Scientific classification
- Kingdom: Animalia
- Phylum: Chordata
- Class: Amphibia
- Order: Anura
- Family: Strabomantidae
- Genus: Pristimantis
- Subgenus: Pristimantis
- Species: P. obmutescens
- Binomial name: Pristimantis obmutescens (Lynch, 1980)
- Synonyms: Eleutherodactylus obmutescens Lynch, 1980;

= Pristimantis obmutescens =

- Authority: (Lynch, 1980)
- Conservation status: LC
- Synonyms: Eleutherodactylus obmutescens Lynch, 1980

Species of frog

Pristimantis obmutescens is a species of frog in the family Strabomantidae. It is endemic to Colombia and known from the páramos of Cordillera Central in the Cauca and Huila Departments.
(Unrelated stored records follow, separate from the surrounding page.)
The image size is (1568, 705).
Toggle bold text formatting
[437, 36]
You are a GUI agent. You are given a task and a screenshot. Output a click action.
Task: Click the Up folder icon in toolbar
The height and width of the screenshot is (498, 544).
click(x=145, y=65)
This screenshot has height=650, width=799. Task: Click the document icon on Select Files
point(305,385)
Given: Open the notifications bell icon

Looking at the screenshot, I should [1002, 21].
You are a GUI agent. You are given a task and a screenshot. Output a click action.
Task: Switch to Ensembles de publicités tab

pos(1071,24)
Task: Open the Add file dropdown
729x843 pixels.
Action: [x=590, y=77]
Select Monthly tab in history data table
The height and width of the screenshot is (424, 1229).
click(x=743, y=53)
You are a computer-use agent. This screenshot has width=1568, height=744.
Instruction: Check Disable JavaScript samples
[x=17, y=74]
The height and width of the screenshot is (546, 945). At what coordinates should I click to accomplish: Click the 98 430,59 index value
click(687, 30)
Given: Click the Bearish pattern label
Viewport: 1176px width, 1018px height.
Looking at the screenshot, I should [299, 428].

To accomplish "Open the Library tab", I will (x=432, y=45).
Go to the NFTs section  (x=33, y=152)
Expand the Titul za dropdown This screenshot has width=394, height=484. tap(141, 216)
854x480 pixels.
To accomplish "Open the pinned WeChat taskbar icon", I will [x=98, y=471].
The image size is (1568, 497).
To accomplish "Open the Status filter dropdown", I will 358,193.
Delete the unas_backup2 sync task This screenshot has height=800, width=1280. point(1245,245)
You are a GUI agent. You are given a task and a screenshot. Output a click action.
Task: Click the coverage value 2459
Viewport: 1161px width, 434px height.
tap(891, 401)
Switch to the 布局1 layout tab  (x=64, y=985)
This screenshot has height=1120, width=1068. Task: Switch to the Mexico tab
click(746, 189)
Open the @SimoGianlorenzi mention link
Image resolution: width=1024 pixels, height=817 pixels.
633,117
Common name paramos robber frog has been coined for it. The specific name obmutescens is Latin and means "keeping silent", inferred from the lack of vocal slits or sac in males and the thick skin covering the tympanum. Despite this, the species is reported to call.

==Description==
Adult males measure 21–27 mm and adult females 29–38 mm in snout–vent length.
The head narrower than the body. The snout is short and rounded (or weakly subacuminate in dorsal view). The tympanum is concealed beneath the skin on the side of the head. Skin of dorsum has large, flat warts. The fingers have thick, fleshy lateral fringes and broad discs. The toes have lateral fringes and discs that are broader than long. Coloration is dark brown to yellowish-olive above. There are few brown dorsal spots, and the flanks have dark brown spots. The throat is yellow to gray-brown. The venter is gray to pale brown. The groin and posterior surfaces of the thighs are reddish-brown. The iris is brown and has copper flecks and a dark brown horizontal streak.

==Habitat and conservation==
Pristimantis obmutescens occurs in páramos at elevations of 2800–3500 m above sea level. It is usually found in bushy and herbaceous vegetation. It is mostly nocturnal, but males call during the day from shelters. It is a common species that is not facing major threats. Its range overlaps with the Puracé and Nevado del Huila National Natural Parks.